Eye Candy (38)
August 25, 2020
In this, our summer of COVID-19, Eye Candy observes that our lives have become very small. Things we were in the habit of doing: suspended. People we were in the habit of seeing: distanced. Places we were in the habit of going: still. The day of the carefree locust is gone, the year of the ant is here.
Using a maquette he built that measures only 20 x 30 inches, Haines and his co-gallerist Delaney Dameron put out a call for Boston-based artists to submit work, with a twist. It had to fit in the gallery, which meant that artists were asked to create something in 1:12 scale, or 1 inch = 1 foot. And these somethings had to be real. Despite being viewable only online, the gallery showcases real objets d’art, not JPGs of larger works; and crucially, the gallery images are not themselves photoshopped, but are a photo documentation of each exhibit in the space.
From the website:
When the pandemic hit, and stay at home orders went into place, it became clear that many artists might not be able to make or show work for some time. The miniature scale of the gallery works to counteract this in a multitude of ways, most notably the fact that being small means that artists don’t necessarily need access to their studios to create work, and can do so from home. Even without studios, artists are able to make much more ambitious work than they could ever afford to at full scale, let alone have shown in a commercial gallery in Boston.
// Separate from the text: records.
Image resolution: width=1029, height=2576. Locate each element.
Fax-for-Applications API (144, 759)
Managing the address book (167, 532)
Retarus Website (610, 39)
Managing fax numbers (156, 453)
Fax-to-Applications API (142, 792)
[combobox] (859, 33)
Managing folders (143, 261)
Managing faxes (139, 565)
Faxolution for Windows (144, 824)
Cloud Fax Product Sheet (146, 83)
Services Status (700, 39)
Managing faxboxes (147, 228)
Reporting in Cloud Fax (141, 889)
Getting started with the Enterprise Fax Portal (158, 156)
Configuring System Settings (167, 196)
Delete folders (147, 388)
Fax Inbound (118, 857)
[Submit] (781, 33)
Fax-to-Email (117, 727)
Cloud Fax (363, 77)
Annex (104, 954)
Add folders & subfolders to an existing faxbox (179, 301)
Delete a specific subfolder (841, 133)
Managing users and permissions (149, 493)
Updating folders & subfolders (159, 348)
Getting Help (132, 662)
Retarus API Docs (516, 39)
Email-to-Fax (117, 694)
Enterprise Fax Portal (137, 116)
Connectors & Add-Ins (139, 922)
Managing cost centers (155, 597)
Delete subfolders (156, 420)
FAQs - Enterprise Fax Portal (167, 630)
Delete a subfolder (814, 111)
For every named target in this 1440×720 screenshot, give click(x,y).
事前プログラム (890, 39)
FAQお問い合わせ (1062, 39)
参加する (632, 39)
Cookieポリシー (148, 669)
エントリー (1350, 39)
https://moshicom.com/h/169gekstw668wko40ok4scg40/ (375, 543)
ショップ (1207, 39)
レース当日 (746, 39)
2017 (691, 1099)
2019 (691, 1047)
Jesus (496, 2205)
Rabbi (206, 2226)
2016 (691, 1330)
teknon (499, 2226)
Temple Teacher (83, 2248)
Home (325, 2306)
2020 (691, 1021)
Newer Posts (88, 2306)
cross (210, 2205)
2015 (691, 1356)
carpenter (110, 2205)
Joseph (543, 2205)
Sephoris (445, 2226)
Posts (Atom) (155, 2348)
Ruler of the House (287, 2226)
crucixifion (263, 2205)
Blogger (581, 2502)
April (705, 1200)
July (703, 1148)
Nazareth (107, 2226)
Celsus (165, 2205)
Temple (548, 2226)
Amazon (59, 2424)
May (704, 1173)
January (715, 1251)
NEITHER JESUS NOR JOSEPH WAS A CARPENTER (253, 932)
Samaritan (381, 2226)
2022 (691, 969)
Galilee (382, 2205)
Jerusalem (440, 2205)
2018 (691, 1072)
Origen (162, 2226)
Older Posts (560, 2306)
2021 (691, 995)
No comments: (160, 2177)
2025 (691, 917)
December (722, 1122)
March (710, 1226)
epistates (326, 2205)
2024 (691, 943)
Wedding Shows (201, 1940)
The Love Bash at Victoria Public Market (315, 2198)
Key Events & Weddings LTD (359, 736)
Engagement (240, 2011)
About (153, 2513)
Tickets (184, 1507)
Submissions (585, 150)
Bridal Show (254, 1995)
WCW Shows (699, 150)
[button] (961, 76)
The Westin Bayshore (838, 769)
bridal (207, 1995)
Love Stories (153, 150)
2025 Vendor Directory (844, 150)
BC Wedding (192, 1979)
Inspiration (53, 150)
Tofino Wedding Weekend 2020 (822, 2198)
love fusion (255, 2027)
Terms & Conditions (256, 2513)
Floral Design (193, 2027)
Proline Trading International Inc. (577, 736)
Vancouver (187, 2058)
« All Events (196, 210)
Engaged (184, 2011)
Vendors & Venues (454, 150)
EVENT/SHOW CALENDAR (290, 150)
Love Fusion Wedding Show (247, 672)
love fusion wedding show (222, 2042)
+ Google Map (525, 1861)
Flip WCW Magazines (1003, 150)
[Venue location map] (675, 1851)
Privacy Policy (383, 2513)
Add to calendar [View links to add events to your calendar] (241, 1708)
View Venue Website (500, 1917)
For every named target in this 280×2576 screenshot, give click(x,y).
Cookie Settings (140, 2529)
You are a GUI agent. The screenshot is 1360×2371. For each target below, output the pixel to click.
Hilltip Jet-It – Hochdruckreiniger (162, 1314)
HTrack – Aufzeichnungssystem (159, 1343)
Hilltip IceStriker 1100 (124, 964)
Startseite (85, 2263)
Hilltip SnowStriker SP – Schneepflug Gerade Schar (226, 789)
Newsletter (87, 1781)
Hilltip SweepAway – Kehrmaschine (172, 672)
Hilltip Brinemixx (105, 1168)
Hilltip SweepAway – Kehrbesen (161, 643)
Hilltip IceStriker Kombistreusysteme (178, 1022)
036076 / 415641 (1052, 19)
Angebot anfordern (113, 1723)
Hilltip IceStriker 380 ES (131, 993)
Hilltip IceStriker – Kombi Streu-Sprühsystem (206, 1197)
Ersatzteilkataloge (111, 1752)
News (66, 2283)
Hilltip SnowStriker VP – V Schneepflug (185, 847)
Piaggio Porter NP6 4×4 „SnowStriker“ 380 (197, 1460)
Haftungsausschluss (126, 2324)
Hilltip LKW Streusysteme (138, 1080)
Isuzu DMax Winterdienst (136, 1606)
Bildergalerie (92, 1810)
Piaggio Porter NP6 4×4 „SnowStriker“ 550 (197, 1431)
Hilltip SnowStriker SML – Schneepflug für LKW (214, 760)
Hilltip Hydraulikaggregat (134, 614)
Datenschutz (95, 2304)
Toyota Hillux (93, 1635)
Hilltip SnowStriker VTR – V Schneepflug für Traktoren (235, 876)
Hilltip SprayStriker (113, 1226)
Hopefully we allow people to make the work they’ve always wanted to make.
Each exhibit is shipped to the gallery and installed, where it remains up for 3-4 days, generously documented for a series of posts on Instagram. The posts that show the unpacking and setting up of each exhibit are one of Eye Candy’s favorite parts of the process; from proper tiny art-shipping crates, to acid-free paper and string, to a tiny table holding the gallerist’s laptop and mug, to the carefully chiaroscuro’d effect of the afternoon sun streaming through the windows, no detail is overlooked or undervalued.
And not unlike ants themselves, the work, despite its small size, is incredibly strong: the quality on display easily rivals that of any life-sized white cube.
And if you are a Boston-based artist yourself? Eye Candy encourages you to “think small”: as of this writing, submissions are open.